[Opening DOCUMENT EXTRACT section]

Along the way there are some nasty criminals who force Vincent into making identities for them. Vincent gets himself committed to a mental hospital in order to find the missing Keara, who’s also at that hospital (hence why he overdoses in the opening scene), but the changing of identities and the Vincent-Keara love story are the main thread.
Probably the most difficult thing about this read is that when I read it, I didn’t know what the premise was. I only checked afterwards, where the summary stated it was a story “about a forger who changed his identity to cover up his past.” I went, “Oh, *that’s* what this was about the whole time?” I thought the forger aspect was his *character*. I didn’t know it was the entire story! And that’s where Handbook failed for me. Yeah it did a good job detailing the fake identity world, but sixty pages in I was still going, “Uhhh, what is this supposed to be about again?”
I guess you could say the hospital storyline, where Vincent is desperately trying to find and be with Keara is the central story question. “Will he find her or not?” But the reason it didn’t hold my interest was because there were no stakes attached to it. At no time did I think, “This is his only chance to be with her! This is it!” It was more like, “Well if he doesn’t find her here he can just wait outside the hospital until she’s released."
This left the heavy lifting to the cool-factor of the screenplay. The deep philosophizing voice overs (“Maybe you were slow to walk because you had nowhere to go”). The bravado male posturing. The angsty looks we’re sure to see from Tatum’s character. The stylistic flourishes (such as a flashback into a fetus! Yes, we get one of those). I think that can work with a young edgy male demo who likes to think they’re Channing Tatum, and the girlies content with staring at Tatum’s muscles for two hours, but I’m telling you, whenever you completely abandon story, you’re severely lowering the chances that we're going to stay tuned for the whole show.
One other minor thing that bothered me was the sixth finger. I didn’t really understand why it was there in the first place other than as an odd character quirk. And just from a story perspective, it didn’t make any sense. We’re repeatedly told how often Vincent’s gone to jail and how many times he’s gotten in trouble with the law. When you book someone with six fingers, isn’t that something you remember? Don’t you mark down in a book, “six fingered man.” I mean everyone’s seen Princess Bride, right? So doesn’t that make it impossible to be an identity-changer? It’s not like they’re going to say, “Oh hey look, it’s *another* six-fingered man. That's the fifth one this month! What are the odds??” I don’t know. It seemed like a strange choice.
No surprises here. I prefer a good story and this is more of a vanity project. Nothing wrong with that though. Clooney just had The American. Why can’t Tatum have The Contortionist?
[ ] What the hell did I just read?
[x] wasn’t for me
[ ] worth the read
[ ] impressive
[ ] genius
What I learned: While it’s probably best to avoid voice over, the device does allow you to do some things you can’t do without it. The biggest thing is that we can get inside a character’s head and know EXACTLY what he’s thinking. This creates an intimate connection between the audience and the character that isn’t possible otherwise. I don’t know if the device was successful in Handbook though because Vincent speaks more in sound bites than actual thoughts (“Rule number one, blend in.”) but I’ve seen it work in other places, most notably Morgan Freeman’s voice over in The Shawshank Redemption.
Why a star chose to play this role: This is a simple one. Again, the actor gets to play multiple characters (the different identities he takes on). He also gets to play by his own rules, which is something we discussed with Damon and Green Zone. Actors love characters who shun authority and live by their own code of conduct.

[Closing DOCUMENT EXTRACT section]
[Opening DATASET EXTRACT section]

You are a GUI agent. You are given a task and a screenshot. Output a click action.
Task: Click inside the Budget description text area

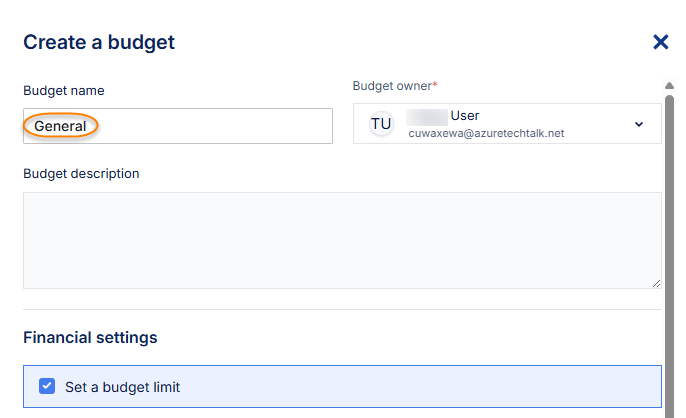341,240
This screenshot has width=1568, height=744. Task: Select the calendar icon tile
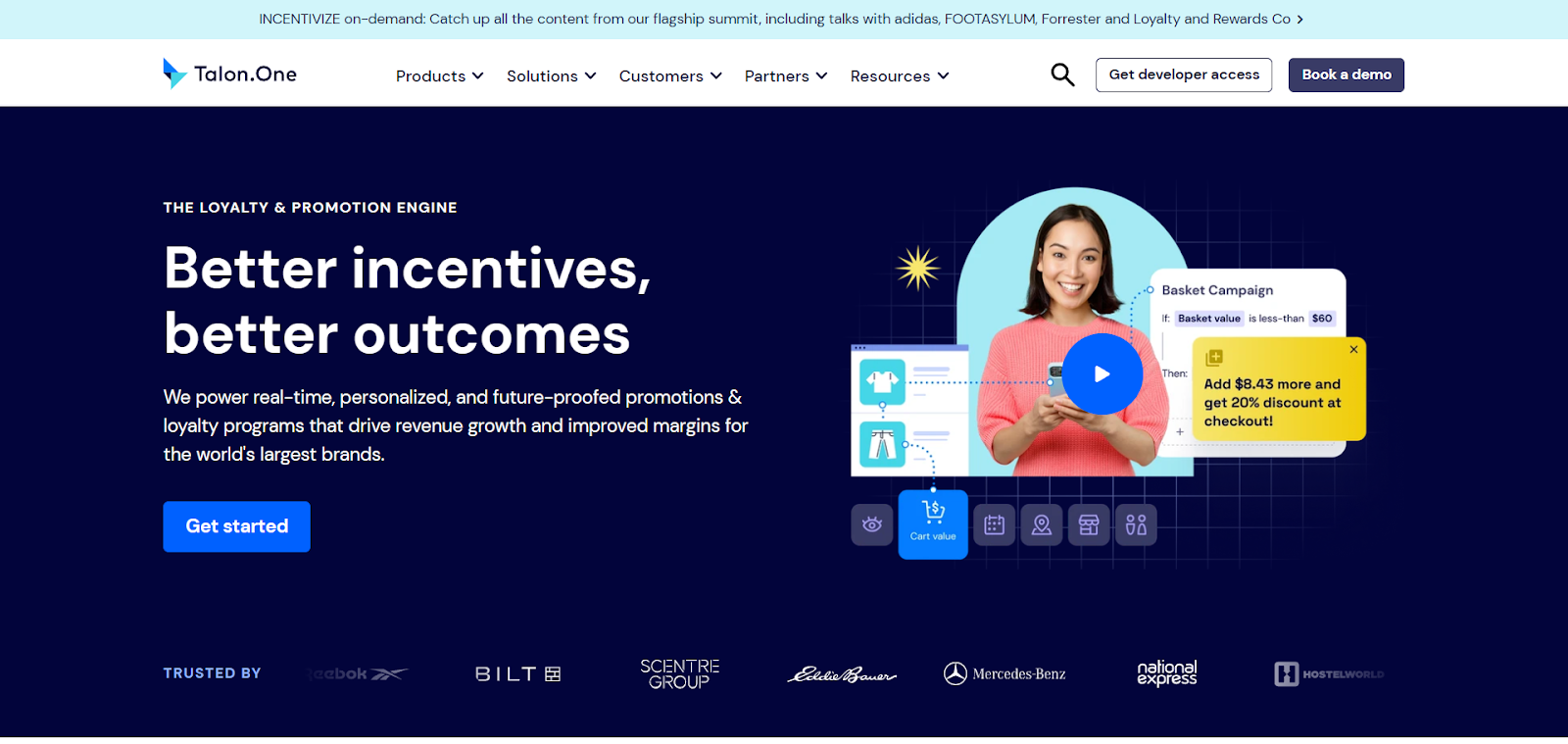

[Closing DATASET EXTRACT section]

TASK SET:
a - Check each statement against the screenplay review and answer yes or no, quoting the words of the review that decide it. (i) The reviewer knew the premise of the script before reading it. (ii) Vincent gets himself committed to a mental hospital to find Keara. (iii) The reviewer understood why the sixth finger was in the script.
b - Retype the screenplay review from "[ ] What the" up to and including "The Shawshank Redemption.".

RESPONSES BY TASK:
a -
(i) No: "when I read it, I didn’t know what the premise was."
(ii) Yes: "Vincent gets himself committed to a mental hospital in order to find the missing Keara"
(iii) No: "I didn’t really understand why it was there in the first place other than as an odd character quirk."

b -
[ ] What the hell did I just read?
[x] wasn’t for me
[ ] worth the read
[ ] impressive
[ ] genius
What I learned: While it’s probably best to avoid voice over, the device does allow you to do some things you can’t do without it. The biggest thing is that we can get inside a character’s head and know EXACTLY what he’s thinking. This creates an intimate connection between the audience and the character that isn’t possible otherwise. I don’t know if the device was successful in Handbook though because Vincent speaks more in sound bites than actual thoughts (“Rule number one, blend in.”) but I’ve seen it work in other places, most notably Morgan Freeman’s voice over in The Shawshank Redemption.